Spatial Data Wrangling in QGIS
Many types of sources used by social scientists are inherently spatial where spatial data is treated as a primary variable. We could be interested in how for instance, tree density is associated with indicators of wellbeing; environmental injustice where poorer neighbourhoods are associated with worse environmental conditions such as noise. There are different methods looking at these research questions.
One of the methods is to ‘bin’ disparate spatial datasets into a uniform grids using QGIS. This process allows you to standardise geographic information, making it possible to compare variables that were originally collected in different formats and to perform further inferential analysis.
This tutorial is going to walk you through the steps to create these ‘bins’ and to perform relevant visualisation and preliminary statistics that hopefully could aid in performing your own research questions. Here are the lesson goals:
- To aggregate vector and raster information into polygons to aid in the visualisation of geospatial patterns.
- To construct polygon bins and apply spatial join techniques, aggregating vector-based point data to create a multi-variable dataset.
- To extract and align raster data with polygon bins using zonal operations to enhance multi-variable datasets.
- To export aggregated datasets for further statistical analysis or rapid exploration using QGIS consoles.
This tutorial forms part of the training in geospatial analysis and builds upon foundational skills in GIS, particularly adding layers and managing Coordinate Reference Systems (CRS).
Before beginning, please download SilentDiscoGeo (.zip).
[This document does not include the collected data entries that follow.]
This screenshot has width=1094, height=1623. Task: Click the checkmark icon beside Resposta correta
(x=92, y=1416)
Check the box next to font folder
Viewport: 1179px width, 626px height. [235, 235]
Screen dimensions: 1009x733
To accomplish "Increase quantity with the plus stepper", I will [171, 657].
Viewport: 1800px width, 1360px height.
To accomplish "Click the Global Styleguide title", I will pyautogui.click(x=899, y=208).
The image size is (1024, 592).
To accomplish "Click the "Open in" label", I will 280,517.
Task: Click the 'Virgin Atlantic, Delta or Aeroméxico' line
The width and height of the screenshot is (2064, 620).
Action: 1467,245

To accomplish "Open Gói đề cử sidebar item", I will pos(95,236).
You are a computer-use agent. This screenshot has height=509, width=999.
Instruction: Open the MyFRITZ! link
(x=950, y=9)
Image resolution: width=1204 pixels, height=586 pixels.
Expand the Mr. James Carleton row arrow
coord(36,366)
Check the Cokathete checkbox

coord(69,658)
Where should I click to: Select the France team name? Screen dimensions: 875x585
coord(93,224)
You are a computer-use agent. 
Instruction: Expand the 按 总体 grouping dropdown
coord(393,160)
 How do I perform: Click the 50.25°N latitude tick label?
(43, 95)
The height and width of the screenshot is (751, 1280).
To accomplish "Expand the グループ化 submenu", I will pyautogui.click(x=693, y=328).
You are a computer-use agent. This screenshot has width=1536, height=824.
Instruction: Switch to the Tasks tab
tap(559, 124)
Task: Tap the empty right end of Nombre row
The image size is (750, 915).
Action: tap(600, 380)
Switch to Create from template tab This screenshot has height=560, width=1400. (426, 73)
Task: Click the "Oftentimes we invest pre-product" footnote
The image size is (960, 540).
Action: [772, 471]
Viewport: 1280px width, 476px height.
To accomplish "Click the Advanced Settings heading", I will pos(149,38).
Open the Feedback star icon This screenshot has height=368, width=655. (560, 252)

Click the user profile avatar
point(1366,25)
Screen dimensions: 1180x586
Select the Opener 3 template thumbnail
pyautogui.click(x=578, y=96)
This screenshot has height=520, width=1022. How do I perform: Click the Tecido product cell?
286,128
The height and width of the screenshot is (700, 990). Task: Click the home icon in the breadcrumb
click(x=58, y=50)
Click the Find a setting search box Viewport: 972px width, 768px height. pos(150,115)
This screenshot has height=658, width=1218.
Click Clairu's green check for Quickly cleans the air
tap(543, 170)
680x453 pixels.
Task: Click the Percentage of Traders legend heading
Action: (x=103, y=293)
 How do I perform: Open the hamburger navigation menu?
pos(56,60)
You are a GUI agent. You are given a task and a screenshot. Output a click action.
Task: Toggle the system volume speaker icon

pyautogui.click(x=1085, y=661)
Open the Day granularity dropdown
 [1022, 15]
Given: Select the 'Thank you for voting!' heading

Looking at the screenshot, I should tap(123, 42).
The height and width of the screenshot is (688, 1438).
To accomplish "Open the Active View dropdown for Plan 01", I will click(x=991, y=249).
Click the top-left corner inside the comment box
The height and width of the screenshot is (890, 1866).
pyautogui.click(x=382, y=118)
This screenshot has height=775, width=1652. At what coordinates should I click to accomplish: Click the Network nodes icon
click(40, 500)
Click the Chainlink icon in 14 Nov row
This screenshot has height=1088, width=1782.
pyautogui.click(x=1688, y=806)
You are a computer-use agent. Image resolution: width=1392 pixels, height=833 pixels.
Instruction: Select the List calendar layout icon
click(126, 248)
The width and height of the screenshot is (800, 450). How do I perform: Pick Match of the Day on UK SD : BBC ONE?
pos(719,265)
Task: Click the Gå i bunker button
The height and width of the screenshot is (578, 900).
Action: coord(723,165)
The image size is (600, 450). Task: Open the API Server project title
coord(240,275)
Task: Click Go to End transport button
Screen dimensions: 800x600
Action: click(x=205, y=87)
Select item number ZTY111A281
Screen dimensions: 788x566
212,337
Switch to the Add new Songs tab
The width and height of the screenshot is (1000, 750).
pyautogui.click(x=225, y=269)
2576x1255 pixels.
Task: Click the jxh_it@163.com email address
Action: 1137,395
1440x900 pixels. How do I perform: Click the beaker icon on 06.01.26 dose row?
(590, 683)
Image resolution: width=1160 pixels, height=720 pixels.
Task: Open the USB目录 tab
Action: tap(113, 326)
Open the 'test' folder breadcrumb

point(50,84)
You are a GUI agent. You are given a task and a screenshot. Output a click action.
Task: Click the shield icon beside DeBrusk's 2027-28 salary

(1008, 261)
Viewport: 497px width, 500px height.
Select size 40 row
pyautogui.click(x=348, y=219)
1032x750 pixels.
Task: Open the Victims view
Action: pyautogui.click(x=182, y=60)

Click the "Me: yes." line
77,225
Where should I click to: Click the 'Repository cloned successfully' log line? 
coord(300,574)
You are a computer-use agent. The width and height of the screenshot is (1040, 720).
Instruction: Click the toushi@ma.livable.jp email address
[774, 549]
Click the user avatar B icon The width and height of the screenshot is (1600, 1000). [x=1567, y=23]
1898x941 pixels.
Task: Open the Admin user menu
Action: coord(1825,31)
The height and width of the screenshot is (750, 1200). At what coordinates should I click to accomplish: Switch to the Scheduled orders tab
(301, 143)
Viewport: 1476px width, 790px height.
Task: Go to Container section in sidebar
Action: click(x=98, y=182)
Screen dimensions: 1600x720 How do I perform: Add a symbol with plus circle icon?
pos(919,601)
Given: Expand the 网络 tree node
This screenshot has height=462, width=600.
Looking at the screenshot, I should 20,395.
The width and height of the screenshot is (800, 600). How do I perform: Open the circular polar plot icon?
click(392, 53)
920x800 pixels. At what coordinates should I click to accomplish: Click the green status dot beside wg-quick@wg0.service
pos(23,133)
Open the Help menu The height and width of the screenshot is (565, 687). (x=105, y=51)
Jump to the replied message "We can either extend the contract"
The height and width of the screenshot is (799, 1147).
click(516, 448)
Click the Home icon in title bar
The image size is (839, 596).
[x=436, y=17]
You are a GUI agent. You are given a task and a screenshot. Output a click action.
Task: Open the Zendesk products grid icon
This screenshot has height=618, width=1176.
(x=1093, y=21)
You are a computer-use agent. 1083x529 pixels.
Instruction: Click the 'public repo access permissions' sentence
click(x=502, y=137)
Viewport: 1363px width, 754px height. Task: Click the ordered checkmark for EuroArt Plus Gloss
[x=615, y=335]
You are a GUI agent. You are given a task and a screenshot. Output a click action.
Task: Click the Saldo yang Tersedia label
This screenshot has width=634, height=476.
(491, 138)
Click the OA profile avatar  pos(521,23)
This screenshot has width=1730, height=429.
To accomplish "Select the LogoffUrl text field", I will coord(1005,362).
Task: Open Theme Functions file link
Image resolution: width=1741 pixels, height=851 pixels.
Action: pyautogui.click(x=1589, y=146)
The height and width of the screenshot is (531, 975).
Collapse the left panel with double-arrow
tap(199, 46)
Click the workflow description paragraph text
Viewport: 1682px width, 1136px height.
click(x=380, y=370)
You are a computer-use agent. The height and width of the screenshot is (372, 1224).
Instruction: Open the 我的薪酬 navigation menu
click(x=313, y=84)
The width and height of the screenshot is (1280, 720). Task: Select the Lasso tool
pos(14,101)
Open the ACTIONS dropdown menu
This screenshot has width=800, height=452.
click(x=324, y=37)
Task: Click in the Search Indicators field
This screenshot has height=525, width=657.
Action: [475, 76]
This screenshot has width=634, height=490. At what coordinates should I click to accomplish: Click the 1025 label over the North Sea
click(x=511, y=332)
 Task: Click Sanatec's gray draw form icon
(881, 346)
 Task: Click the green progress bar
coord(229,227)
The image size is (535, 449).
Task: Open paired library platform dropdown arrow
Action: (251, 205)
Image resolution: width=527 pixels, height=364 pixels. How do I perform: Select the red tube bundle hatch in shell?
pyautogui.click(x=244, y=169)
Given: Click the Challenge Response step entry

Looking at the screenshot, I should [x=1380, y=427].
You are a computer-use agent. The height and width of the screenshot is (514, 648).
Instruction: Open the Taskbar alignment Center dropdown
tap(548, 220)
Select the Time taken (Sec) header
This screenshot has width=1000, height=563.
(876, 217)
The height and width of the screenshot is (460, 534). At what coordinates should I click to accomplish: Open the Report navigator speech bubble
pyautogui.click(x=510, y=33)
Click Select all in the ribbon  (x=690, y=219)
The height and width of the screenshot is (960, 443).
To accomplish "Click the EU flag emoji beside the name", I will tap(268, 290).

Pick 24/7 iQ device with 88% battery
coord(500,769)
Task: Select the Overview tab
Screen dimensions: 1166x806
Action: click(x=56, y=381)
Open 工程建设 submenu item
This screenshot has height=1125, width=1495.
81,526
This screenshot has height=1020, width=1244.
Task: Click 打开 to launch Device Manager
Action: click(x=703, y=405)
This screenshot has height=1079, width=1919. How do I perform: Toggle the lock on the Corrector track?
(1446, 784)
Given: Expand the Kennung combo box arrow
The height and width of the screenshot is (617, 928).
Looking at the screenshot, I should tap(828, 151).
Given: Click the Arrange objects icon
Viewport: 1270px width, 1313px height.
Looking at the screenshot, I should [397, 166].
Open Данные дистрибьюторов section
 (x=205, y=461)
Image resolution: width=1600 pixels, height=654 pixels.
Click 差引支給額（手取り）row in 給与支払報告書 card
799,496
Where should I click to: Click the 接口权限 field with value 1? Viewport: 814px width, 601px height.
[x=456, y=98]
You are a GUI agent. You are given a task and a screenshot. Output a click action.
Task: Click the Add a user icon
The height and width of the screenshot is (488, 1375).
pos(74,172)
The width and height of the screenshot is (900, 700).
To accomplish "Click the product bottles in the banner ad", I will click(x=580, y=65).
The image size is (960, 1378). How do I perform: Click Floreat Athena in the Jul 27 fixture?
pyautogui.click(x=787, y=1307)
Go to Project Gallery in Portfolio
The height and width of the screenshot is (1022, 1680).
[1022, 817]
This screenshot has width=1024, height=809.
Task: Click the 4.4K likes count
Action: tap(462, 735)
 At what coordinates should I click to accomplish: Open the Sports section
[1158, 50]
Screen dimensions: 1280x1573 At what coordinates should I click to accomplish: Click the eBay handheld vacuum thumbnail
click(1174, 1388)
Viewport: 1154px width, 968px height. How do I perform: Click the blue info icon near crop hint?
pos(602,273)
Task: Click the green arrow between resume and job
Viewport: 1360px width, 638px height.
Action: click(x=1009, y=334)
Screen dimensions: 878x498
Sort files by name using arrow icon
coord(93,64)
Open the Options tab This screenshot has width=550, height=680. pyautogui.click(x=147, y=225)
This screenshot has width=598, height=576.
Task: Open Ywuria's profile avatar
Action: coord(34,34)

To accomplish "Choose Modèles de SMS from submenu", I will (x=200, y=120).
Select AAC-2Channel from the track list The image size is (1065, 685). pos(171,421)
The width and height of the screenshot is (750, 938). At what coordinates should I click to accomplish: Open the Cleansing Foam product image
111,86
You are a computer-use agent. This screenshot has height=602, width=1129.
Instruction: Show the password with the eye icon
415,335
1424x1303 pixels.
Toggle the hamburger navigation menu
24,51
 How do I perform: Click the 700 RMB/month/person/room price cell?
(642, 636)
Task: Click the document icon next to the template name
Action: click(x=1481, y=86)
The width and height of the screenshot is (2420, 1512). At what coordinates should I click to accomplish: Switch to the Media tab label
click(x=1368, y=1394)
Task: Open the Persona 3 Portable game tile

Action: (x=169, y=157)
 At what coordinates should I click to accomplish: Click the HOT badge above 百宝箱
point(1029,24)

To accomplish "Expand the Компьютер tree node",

This tutorial assumes you are working with this specific set of environmental data relating to the City of Edinburgh and wish to aggregate this information for statistical analysis.
After downloading the ZIP folder, please move it to your desktop for easy access and reference as you follow the tutorial. You will also need QGIS installed on your computer; please download the latest version from [here].
Introduction
What is spatial aggregation, and why do we aggregate spatial information?
Spatial aggregation is the process of grouping individual data points—such as tree locations or noise sensor readings—into summarised geographic units. Unlike standard data grouping (such as sorting sales by month), spatial aggregation utilises locational relationships to reveal patterns, trends, and clusters that are invisible at the individual point level.
To put this into context, let’s open the folder you downloaded. Go to your desktop and open the unzipped SilentDiscoGeo folder. Inside, open ProjectGeo.qgz in QGIS (you should be able to open this by simply double-clicking the file if you have QGIS installed).
Once the project is open, follow these steps to add your layers:
1. Add the Trees layer:
- Go to Layer > Add Layer > Add Vector Layer.
- Click the three dots (browse button) next to the "Source" box.
- Navigate to the Vectors > Trees folder and select Tree.shp.
- Click Open, then Add.
2. Add the Edinburgh Ward Boundaries:
- To provide spatial context, go to Layer > Add Layer > Add Vector Layer.
- Click the three dots next to the "Source" box.
- Navigate to the Vectors folder and select Edinburgh_Ward_Boundaries.shp.
- Click Open, then Add.
Your QGIS workspace should now look similar to the image below, with the points overlaid on the boundary map.
What conclusions can you draw regarding the distribution of trees across Edinburgh’s ward boundaries? You will likely realise immediately that this is quite difficult to determine because the points overlap, making it nearly impossible to visualise patterns across the different boundaries. Therefore, we must find a more effective way to visualise the distribution of trees in Edinburgh, which is where spatial aggregation becomes essential.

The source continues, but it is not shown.